UNICAMP/HC - Hospital de Clínicas da Unicamp - Campinas (SP) — Prova 2017
Estudos recentes sobre o fenômeno da judicialização da saúde têm enfatizado os efeitos deste tipo de demanda na governabilidade e gestão das políticas e ações de saúde. DE ACORDO COM O PRINCÍPIO ÉTICO DA JUSTIÇA, TAIS DEMANDAS NO SUS PROVOCAM:
Judicialização da saúde → aprofunda iniquidades, privilegiando indivíduos em detrimento da coletividade, ferindo a justiça distributiva.
A judicialização da saúde, ao atender demandas individuais por meio de decisões judiciais, muitas vezes desvia recursos que seriam destinados a programas e políticas de saúde coletivas, aprofundando as iniquidades e comprometendo o princípio da justiça distributiva no SUS.
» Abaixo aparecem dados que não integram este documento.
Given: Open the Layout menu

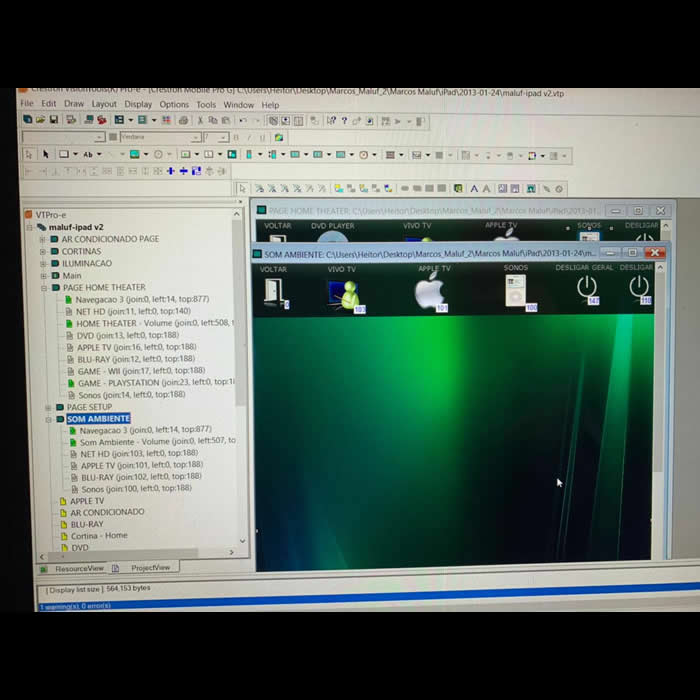Looking at the screenshot, I should 104,104.
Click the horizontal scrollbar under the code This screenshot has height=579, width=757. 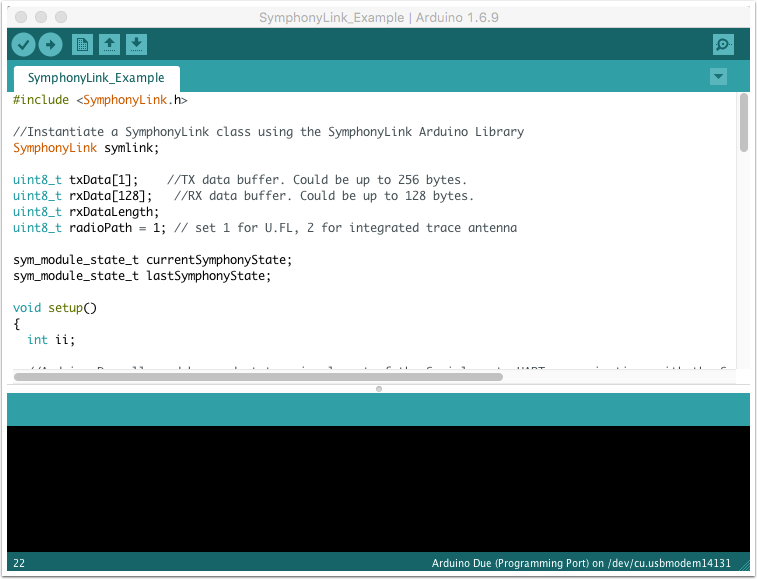coord(258,377)
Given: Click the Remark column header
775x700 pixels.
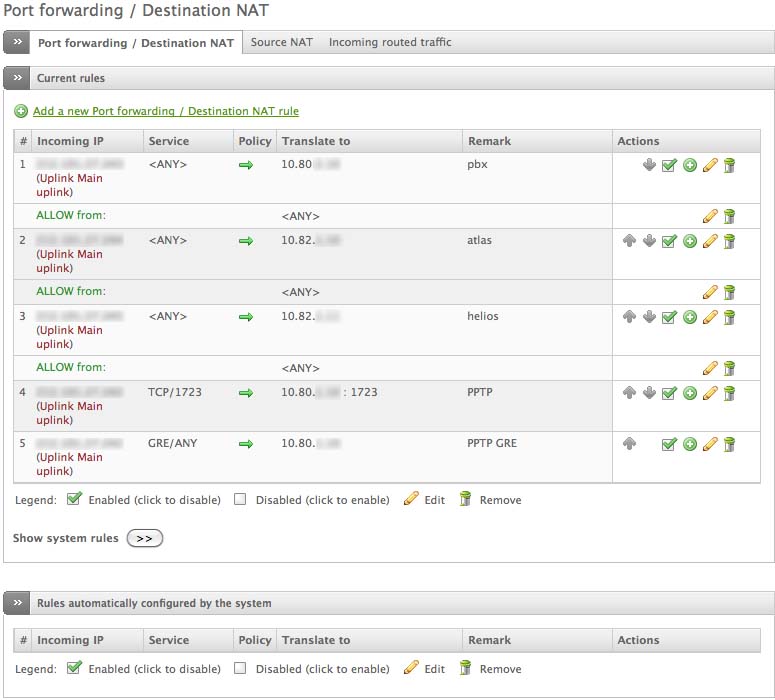Looking at the screenshot, I should click(489, 141).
A judicialização da saúde é um fenômeno crescente no Brasil, onde cidadãos recorrem ao Poder Judiciário para garantir o acesso a medicamentos, tratamentos ou procedimentos de saúde não oferecidos ou negados pelo Sistema Único de Saúde (SUS). Embora o direito à saúde seja constitucionalmente garantido, a forma como essas demandas são atendidas judicialmente tem gerado intensos debates sobre seus impactos na governabilidade e gestão das políticas de saúde. Do ponto de vista do princípio ético da justiça, a judicialização da saúde provoca um aprofundamento das iniquidades. Ao priorizar demandas individuais por meio de decisões judiciais, muitas vezes de alto custo, recursos que seriam destinados a programas de saúde coletiva ou a um número maior de pacientes são desviados. Isso privilegia determinado segmento ou indivíduos com maior poder de reivindicação (ou acesso à justiça), em detrimento de outros que dependem exclusivamente das políticas públicas e da distribuição equitativa de recursos. Assim, a judicialização, embora busque garantir direitos individuais, pode comprometer a sustentabilidade e a equidade do SUS, dificultando o planejamento e a execução de políticas de saúde que visam atender às necessidades de toda a população. O desafio é encontrar um equilíbrio entre a garantia do direito individual e a gestão eficiente e justa dos recursos públicos para a saúde coletiva.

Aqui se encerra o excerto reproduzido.